The subject air treatment system further includes a coarse frustoconical inlet screen which is suitable to remove relatively large air entrained matter which would be capable of rapidly clogging fine air cleansing means. Still further the subject invention provides a unique accumulation chamber which combines air flow velocity reduction and flow reversal with a fine gauge diaphragm filter to remove very fine particulate matter which heretofore frequently had entered the carburetor and combustion cycle of chain saw engines.
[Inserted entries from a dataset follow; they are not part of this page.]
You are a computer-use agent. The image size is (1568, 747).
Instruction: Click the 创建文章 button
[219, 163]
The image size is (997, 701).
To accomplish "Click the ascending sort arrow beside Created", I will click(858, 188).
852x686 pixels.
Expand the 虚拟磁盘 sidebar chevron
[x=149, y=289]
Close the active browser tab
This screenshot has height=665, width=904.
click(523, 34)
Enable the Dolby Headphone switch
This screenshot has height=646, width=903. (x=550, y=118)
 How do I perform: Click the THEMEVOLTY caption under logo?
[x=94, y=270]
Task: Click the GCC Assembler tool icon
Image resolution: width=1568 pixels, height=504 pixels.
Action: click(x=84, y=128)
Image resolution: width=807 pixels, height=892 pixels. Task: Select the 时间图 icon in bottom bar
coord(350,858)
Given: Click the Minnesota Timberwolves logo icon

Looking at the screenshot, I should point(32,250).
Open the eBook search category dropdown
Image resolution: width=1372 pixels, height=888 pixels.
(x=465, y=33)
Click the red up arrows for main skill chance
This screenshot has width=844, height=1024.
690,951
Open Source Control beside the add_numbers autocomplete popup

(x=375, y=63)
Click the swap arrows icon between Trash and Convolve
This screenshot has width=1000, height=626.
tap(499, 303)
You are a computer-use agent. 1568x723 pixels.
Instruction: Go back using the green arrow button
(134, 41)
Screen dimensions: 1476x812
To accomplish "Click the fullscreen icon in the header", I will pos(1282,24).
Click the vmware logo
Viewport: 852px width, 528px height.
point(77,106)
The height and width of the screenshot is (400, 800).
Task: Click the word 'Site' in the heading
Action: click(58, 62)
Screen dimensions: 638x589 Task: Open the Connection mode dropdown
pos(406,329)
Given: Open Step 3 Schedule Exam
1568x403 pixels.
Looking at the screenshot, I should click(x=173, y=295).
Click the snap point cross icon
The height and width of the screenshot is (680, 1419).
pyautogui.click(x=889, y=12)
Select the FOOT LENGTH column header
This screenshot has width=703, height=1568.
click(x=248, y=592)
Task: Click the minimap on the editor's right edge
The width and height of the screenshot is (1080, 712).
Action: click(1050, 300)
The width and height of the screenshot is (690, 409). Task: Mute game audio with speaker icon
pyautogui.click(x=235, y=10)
Although the invention is described with reference to preferred embodiments, it will be appreciated by those skilled in the art that additions, deletions, modifications, substitutions and other changes not specifically described and illustrated in these embodiments, may be made which will fall within the purview of the appended claims.

Claims

What is claimed is:

1. A chain saw comprising:

a frame;

a guide bar, connected to said frame;

a cutting chain carried by said guide bar;

an internal combustion engine mounted upon said frame, including

at least one piston and cylinder,

a crankshaft connected to said at least one piston, and

a carburetor operably connected to said at least one cylinder;

a shroud surrounding at least one end of said crankshaft and having

an air inlet fashioned thereinto at a location adjacent to said one end of said crashshaft, and

an air outlet fashioned thereinto at a location remote from said air inlet;

passage means leading to said carburetor and including a passage opening located adjacent to said one end of said crankshaft for providing fluid communication between said air inlet and said carburetor;

said carburetor being arranged to suck air inwardly through said passage opening during operation of said engine;

first means for removing air-entrained matter comprising

a filter positioned across the inlet of said shroud for blocking entrance into said shroud of air-entrained debris;

second means for removing air-entrained matter and being drivingly connected to said one end of said crankshaft comprising

a disc mounted upon said one end of said crankshaft such that said crankshaft defines an axis of rotation for said disc; and one side of said disc defining surface means around which the air from said air inlet must travel to reach said passage opening, said surface means having edge means located remotely from said axis of rotation and around which said air may travel;

a first cascade of vanes rearwardly swept with respect to the direction of rotation of the disc disposed upon said one side of said disc and extending between said air inlet and said disc;

said first cascade of vanes being oriented to promote a generally radially outwardly directed air flow to impel air and air-entrained matter from said air inlet through said first cascade of vanes in a direction generally radially away from said axis of rotation and impart sufficient momentum to at least some of said air-entrained matter to carry such matter past said passage opening and toward said air outlet;

third means for removing air-entrained matter and being connected to said one end of said crankshaft comprising

a second cascade of vanes rearwardly swept with respect to the direction of rotation of the disc disposed upon the opposite side of said disc between said passage opening and said carburetor;

said second cascade of vanes being oriented to generate air flow patterns which oppose a generally radially inwardly directed air flow established by said carburetor suction in a manner causing air-entrained matter traveling toward said passage means to be directed away from said passage opening;

fourth means for removing air-entrained matter from air traveling through said passage means and being positioned between said passage opening and said carburetor comprising

an accumulation chamber positioned within said passage means between said passage opening and said carburetor, said chamber including an entrance and exit communicating with said passage means.

a substantially flat filter diaphragm positioned across said accumulation chamber and including an aperture aligned with said entrance so that air entering into said accumulation chamber must reverse its flow before passing through said filter, and removable cap disposed adjacent said filer diaphragm to provide access to said filter diaphragm for cleaning or replacement.